# TRECHO FORNECIDO:
Igualmente confiante está o Rui Morgado, de 19 anos, que pretende ingressar em arquitectura. O exame de Português B, destinado aos alunos do Agrupamento 2, é o que, em princípio, mais dificuldades lhe irá colocar. Por isso, já pediu a ajuda de uma amiga para lhe dar algumas explicações. Curiosamente, este exame foi o que obteve, no ano passado, um maior número de aprovações.
Mas ao Rui não são os exames do secundário que mais o assustam, mas sim a média de ingresso no ensino superior. "Em qualquer faculdade do país, seja em Lisboa, Porto ou Coimbra as médias são extremamente altas, nunca inferiores a 16 valores". O Rui conta que um amigo dele tentou o ingresso no ano interior e não conseguiu. Uma má experiência que espera não se repetir com ele. Se não conseguir colocação em nenhuma delas, gostaria de tentar arquitectura paisagista na universidade de Évora ou do Algarve.
Uma situação que não é de todo difícil acontecer. No ano passado, mais de metade dos candidatos ao ensino superior ficaram colocados em estabelecimentos de ensino fora do distrito de residência.

# EXCERTOS DE DADOS:
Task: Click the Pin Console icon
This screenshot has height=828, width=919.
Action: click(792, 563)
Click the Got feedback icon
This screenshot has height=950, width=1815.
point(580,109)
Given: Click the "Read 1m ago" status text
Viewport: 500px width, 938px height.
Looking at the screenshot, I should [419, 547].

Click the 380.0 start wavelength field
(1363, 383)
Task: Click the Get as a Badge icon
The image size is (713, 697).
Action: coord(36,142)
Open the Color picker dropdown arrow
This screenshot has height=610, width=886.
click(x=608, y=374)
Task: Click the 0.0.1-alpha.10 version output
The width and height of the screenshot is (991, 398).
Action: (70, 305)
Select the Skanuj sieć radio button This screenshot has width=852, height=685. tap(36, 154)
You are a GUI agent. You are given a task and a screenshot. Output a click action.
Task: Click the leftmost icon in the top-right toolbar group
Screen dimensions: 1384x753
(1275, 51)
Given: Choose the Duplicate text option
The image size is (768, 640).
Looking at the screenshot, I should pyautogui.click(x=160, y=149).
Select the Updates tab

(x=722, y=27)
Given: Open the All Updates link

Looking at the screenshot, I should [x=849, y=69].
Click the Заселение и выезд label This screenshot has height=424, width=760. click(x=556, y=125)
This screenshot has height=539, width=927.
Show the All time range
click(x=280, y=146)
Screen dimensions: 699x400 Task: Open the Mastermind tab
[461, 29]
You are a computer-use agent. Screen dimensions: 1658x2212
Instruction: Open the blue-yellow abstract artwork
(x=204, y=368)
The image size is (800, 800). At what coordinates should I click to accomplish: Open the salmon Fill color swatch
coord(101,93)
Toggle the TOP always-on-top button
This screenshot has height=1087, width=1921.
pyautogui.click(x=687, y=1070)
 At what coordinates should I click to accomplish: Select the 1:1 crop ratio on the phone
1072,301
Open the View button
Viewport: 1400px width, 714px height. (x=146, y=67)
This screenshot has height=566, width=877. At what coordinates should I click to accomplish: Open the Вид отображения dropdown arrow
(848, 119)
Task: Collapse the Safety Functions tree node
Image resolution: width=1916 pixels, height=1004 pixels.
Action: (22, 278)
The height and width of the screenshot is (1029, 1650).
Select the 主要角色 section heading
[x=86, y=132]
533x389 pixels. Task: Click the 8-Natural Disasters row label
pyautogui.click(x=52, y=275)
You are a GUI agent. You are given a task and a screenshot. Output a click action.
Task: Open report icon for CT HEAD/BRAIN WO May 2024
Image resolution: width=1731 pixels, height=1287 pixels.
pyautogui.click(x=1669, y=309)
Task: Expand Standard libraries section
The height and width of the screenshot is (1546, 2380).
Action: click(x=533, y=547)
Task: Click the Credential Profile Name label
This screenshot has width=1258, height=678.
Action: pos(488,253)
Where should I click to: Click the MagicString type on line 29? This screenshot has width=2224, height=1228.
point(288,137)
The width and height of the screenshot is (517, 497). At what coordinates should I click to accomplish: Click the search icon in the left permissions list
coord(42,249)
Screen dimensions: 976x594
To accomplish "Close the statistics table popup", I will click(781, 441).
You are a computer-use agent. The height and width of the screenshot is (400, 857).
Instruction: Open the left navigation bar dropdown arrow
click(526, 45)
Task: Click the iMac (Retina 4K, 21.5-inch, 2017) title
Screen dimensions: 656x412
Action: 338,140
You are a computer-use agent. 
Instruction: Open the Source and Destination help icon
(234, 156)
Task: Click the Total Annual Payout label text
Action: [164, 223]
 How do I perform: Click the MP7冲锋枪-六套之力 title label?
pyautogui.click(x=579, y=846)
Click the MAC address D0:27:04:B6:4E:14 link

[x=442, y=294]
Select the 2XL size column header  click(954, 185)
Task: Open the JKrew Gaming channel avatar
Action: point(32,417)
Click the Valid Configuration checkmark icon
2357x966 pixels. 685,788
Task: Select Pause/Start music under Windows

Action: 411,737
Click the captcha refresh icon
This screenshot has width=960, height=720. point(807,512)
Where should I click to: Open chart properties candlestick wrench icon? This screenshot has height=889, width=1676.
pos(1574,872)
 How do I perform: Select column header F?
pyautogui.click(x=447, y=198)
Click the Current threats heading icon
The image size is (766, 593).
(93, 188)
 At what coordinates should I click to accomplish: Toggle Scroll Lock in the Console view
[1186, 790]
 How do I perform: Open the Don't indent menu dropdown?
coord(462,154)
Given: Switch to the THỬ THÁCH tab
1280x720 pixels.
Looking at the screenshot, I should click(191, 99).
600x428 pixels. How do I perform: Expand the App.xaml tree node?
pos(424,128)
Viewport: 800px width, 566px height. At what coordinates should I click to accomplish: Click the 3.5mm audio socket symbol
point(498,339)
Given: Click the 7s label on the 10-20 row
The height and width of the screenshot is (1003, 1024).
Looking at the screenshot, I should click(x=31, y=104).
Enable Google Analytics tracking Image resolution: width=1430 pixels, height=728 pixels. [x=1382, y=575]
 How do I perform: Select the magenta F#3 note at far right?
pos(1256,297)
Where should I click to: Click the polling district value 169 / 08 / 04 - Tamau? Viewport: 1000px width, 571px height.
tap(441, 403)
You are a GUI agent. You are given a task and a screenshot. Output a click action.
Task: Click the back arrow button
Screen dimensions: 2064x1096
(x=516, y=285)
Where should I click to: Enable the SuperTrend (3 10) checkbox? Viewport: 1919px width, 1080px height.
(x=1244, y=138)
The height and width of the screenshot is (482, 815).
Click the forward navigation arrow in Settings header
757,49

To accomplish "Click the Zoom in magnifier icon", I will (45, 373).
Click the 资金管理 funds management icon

# PROBLEMAS A RESOLVER:
**a)** Reproduza, por favor, a passagem do trecho fornecido que vai de "Igualmente confiante está" até "ou do Algarve.".
**b)** Segundo o trecho fornecido, por que motivo pediu o Rui a ajuda de uma amiga? Explique em uma a três frases.
**c)** Responda com base no trecho fornecido:
(i) Que idade tem o Rui Morgado?
(ii) Que nota mínima têm as médias de ingresso, segundo o Rui?
(iii) No ano passado, que parte dos candidatos ao ensino superior ficou colocada fora do distrito de residência?
A listagem não é necessária para nada do que se pede.

# EM RESPOSTA:
**a)**
Igualmente confiante está o Rui Morgado, de 19 anos, que pretende ingressar em arquitectura. O exame de Português B, destinado aos alunos do Agrupamento 2, é o que, em princípio, mais dificuldades lhe irá colocar. Por isso, já pediu a ajuda de uma amiga para lhe dar algumas explicações. Curiosamente, este exame foi o que obteve, no ano passado, um maior número de aprovações.
Mas ao Rui não são os exames do secundário que mais o assustam, mas sim a média de ingresso no ensino superior. "Em qualquer faculdade do país, seja em Lisboa, Porto ou Coimbra as médias são extremamente altas, nunca inferiores a 16 valores". O Rui conta que um amigo dele tentou o ingresso no ano interior e não conseguiu. Uma má experiência que espera não se repetir com ele. Se não conseguir colocação em nenhuma delas, gostaria de tentar arquitectura paisagista na universidade de Évora ou do Algarve.

**b)** O Rui pediu a uma amiga que lhe desse algumas explicações porque o exame de Português B, destinado aos alunos do Agrupamento 2, é, em princípio, o que mais dificuldades lhe irá colocar.

**c)**
(i) 19 anos.
(ii) Nunca são inferiores a 16 valores.
(iii) Mais de metade.